Putting the kettle on…

What should we tell people about our poems? Faced with a poetry reading the poet typically settles for a bit of ‘intel’, a gag or two if they are that way inclined, and the usual abject apology. This much is expected and it works well enough. The poet slips the knife into the poetic bivalve mollusc and eases it open, enough for the public to spy a glint of the pearl within. Its dull glow will be appreciated latter down the line or perhaps never. 

The poems are in effect a series of ‘unseen comprehensions’, as likely to generate misery as pleasure.


Faced with putting together a poetry book the response is normally ‘bugger all’. The assumption is that the reader will have to make do with knowledge gleaned from the back cover – that it is innovative and respectful of tradition, challenging and generous, awe inspiring and full of awe (or just awful). The poems are in effect a series of ‘unseen comprehensions’, as likely to generate misery as pleasure. 

I haven’t done an exam since 1982 and my laurels amounted to one solitary A Level (grade C, English Literature, since you ask), so I can’t claim to be an enthusiast for literary flagellation. For this reason, I have so often felt uneasy when faced with the slim volume of verse, concerned that I would fail to fully appreciate the genius therein, would get hold of the wrong end of the stick and then have to submit to a damned good thrashing (with the aforementioned stick) for being a dunce.

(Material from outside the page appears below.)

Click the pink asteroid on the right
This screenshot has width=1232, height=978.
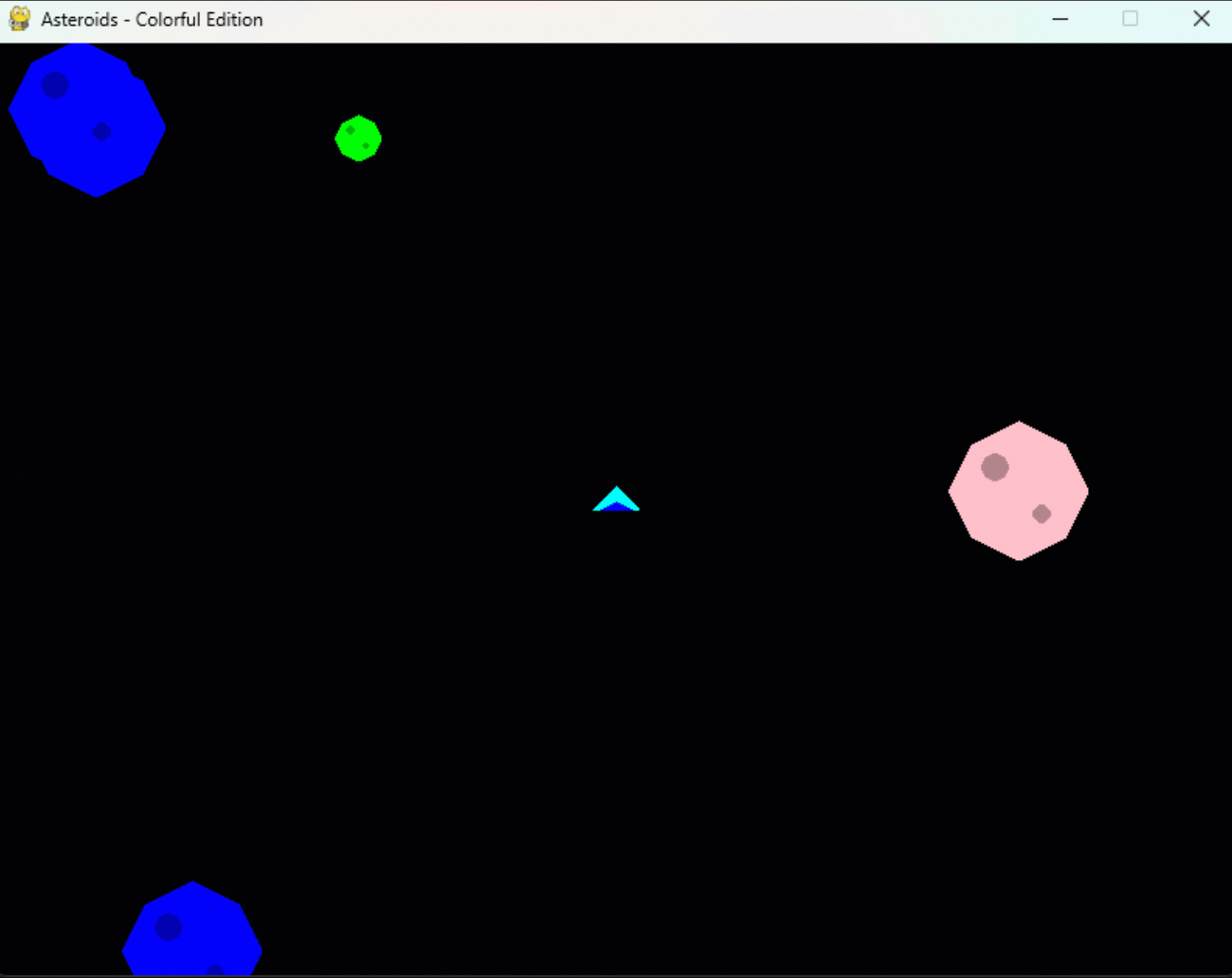click(x=1019, y=491)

Happily this hasn’t stopped me immersing myself in poetry that demanded a fair degree of consideration. I went ‘completist’ with the lad Hill (Geoffrey), for instance, and I enjoyed many of the 1000+ pages of his Collected. And I know there is something of understanding that comes from not immediately understanding. However, generally, I now lean towards a friendlier approach to reading poetry. 

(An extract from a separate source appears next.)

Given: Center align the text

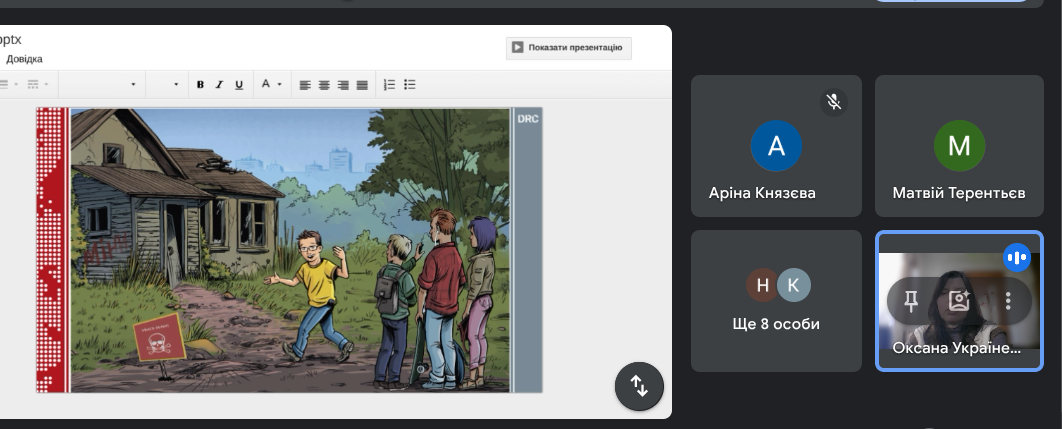Looking at the screenshot, I should [x=324, y=85].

I put the kettle on and get out the digestives and we settle down for some quiet reading and some comradely conversation.


Rather than offering an exam paper, in my A Commonplace (Smith|Doorstop, 2020) I have come over all ‘continuous assessment’ by offering a commentary to assist the reader. Metaphorically speaking, when a reader comes knocking at the door of A Commonplace, I put the kettle on and get out the digestives and we settle down for some quiet reading and some comradely conversation. Very likely, in most cases, such hospitality is unnecessary, but it does no harm and at least removes any suggestion that anyone has anything to fear. 

To give a little more detail, the commentary is just the stuff I would offer at a poetry reading or when sharing poems with friends, neighbours or fellow travelers (I found this cleared a rush-hour railway carriage in the old days). There might be a bit about the subject, a note or two of explanation of an arcane subject (I acknowledge not all readers are pencil-enthusiasts or are blessed with a knowledge of brick-laying) or just a reminder of what was going on when the poem was written. 

Most importantly, the commentary talks about the poems I have included by other poets. I save my real passion when it comes to poetry for the work of others: they got me here and they are damned well going to get me home again. Having said that, it will become clear to anyone reading A Commonplace that my reason for having a commentary is to allow me to dangle from it any number of footnotes and so to enjoy the sweet cacophony as they jangle in the breeze of incredulity.